Under these circumstances the plaintiff relies upon the statement in Simkins’ Fed. Eq. Suit (2d Ed.) 885, 886, that “it seems that when a case is pending in a State equity, which if removed would, by the nature of the case, go on the law side, the court should remand and not require the pleadings to be recast.” The cases of Cates v. Allen (U. S.) supra, and Gombert v. Lyon (C. C.) 80 Fed. 305, which are cited in support of this suggestion, do not, however, in my opinion, sustain the view suggested in the text, since in neither of them was the nature of the case such that it could have been transferred to the law side of the court, and the only alternative presented to the Federal Court was that of either remanding the suit or dismissing it entirely.
“That the Legislature of the State, by extending the equitable jurisdiction of the state courts to matters in which an adequate remedy at law is given to the suitor by the federal courts, cannot thereby deprive the citizen of another state of his right of removal to this court is plain. But, on the other hand, if a state statute gives any suitor a remedy in equity in the state courts better and more complete than that which this court can give him at law, and if, furthermore, the remedy thus given is one which this court cannot enforce in equity, the suitor has the right to carry on his litigation in the state court of equity, undisturbed by removal here.”
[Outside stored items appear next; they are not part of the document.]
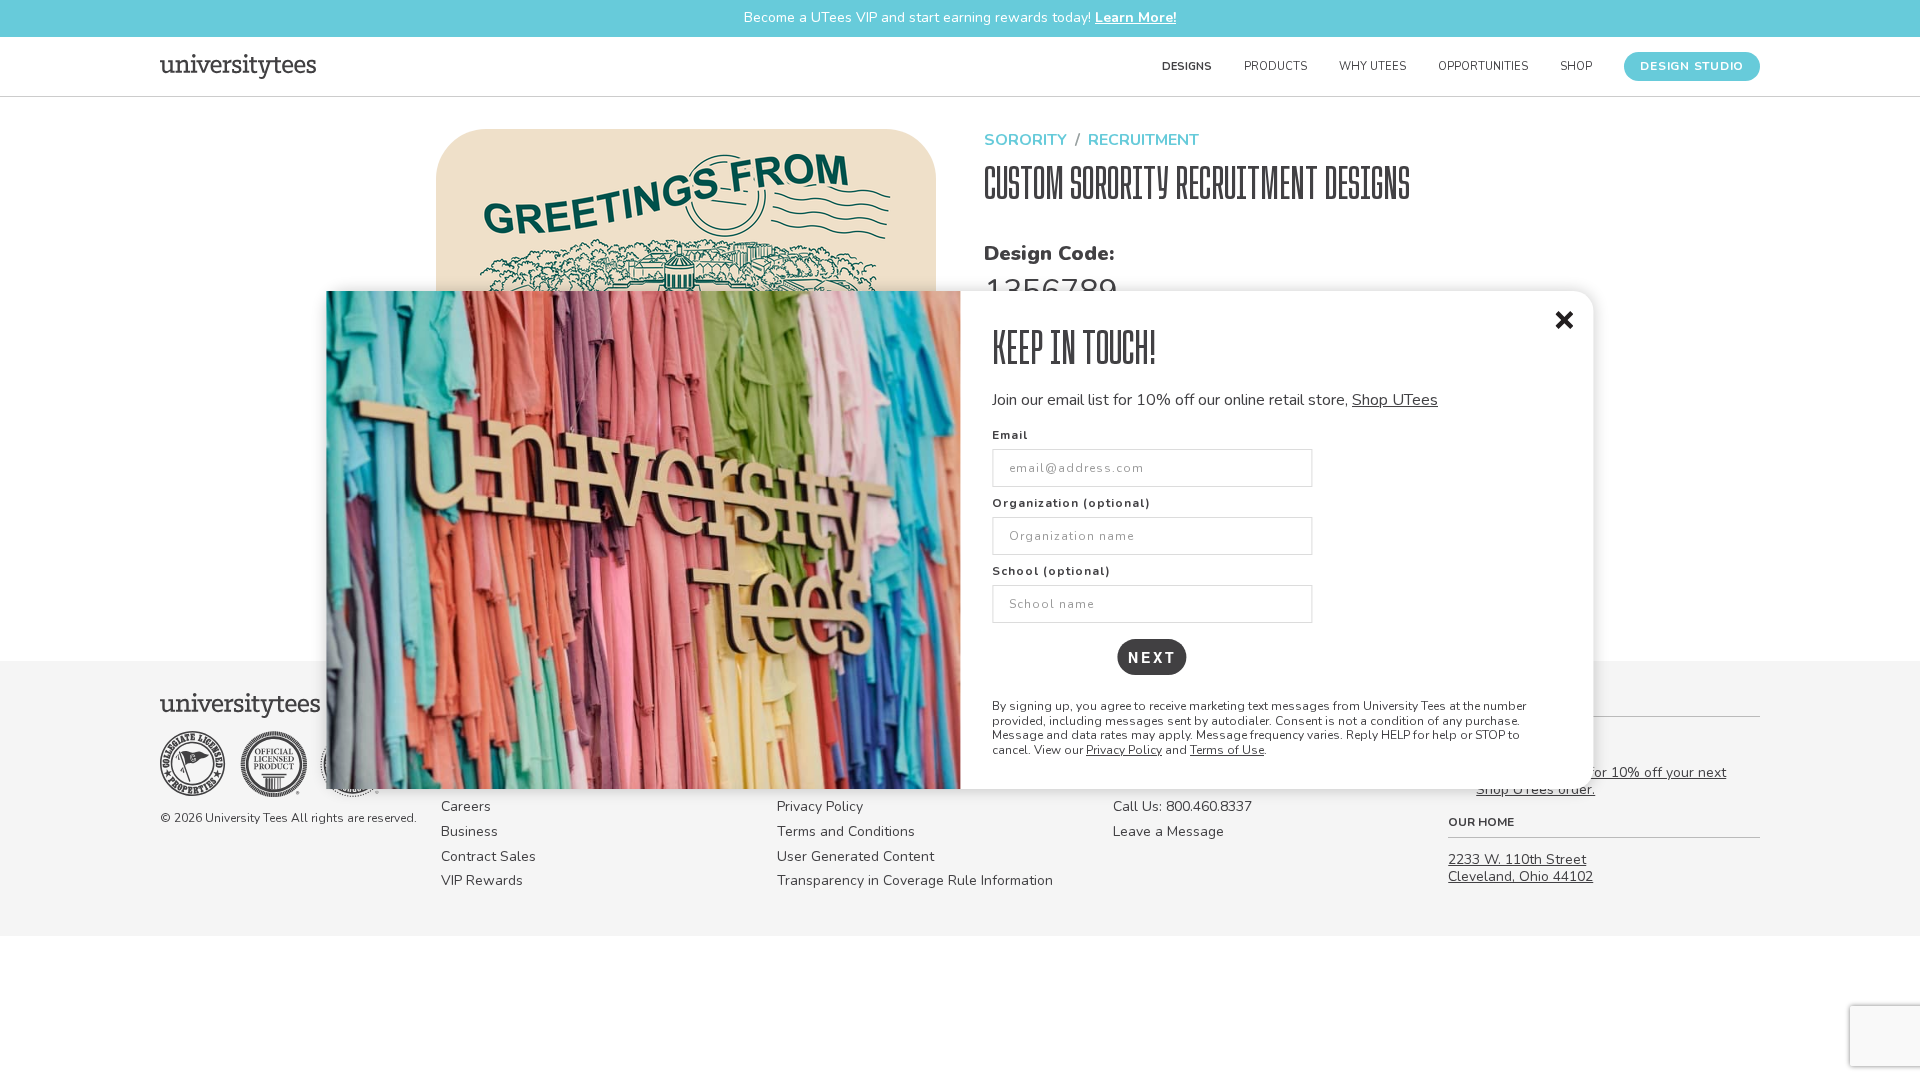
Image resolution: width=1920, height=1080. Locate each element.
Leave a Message (1168, 831)
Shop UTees (1395, 400)
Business (469, 831)
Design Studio (1692, 66)
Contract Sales (488, 856)
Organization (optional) (1071, 503)
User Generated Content (855, 856)
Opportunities (1483, 66)
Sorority (1025, 140)
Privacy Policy (1124, 750)
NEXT (1152, 657)
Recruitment (1143, 140)
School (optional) (1051, 571)
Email (1010, 435)
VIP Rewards (482, 880)
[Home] (238, 66)
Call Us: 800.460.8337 (1182, 806)
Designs (1187, 66)
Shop (1576, 66)
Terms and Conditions (846, 831)
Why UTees (1372, 66)
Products (1275, 66)
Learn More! (1135, 17)
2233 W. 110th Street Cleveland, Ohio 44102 (1520, 868)
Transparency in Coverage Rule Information (915, 880)
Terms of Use (1227, 750)
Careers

I may add that I find nothing in conflict with the conclusion above reached in Thompson v. Railroad Companies, 6 Wall. 134. In that case no question of remanding to the State court was involved or decided by the court, the only question being as to the validity of a decree in a common law action which had been removed from the State court and improperly transferred to the equity side of the court, thereby depriving the defendants of their constitutional right of trial by jury.
An order will accordingly be entered overruling the plaintiff’s motion to remand and granting the defendants’ motion to transfer this cause to the law side of the court.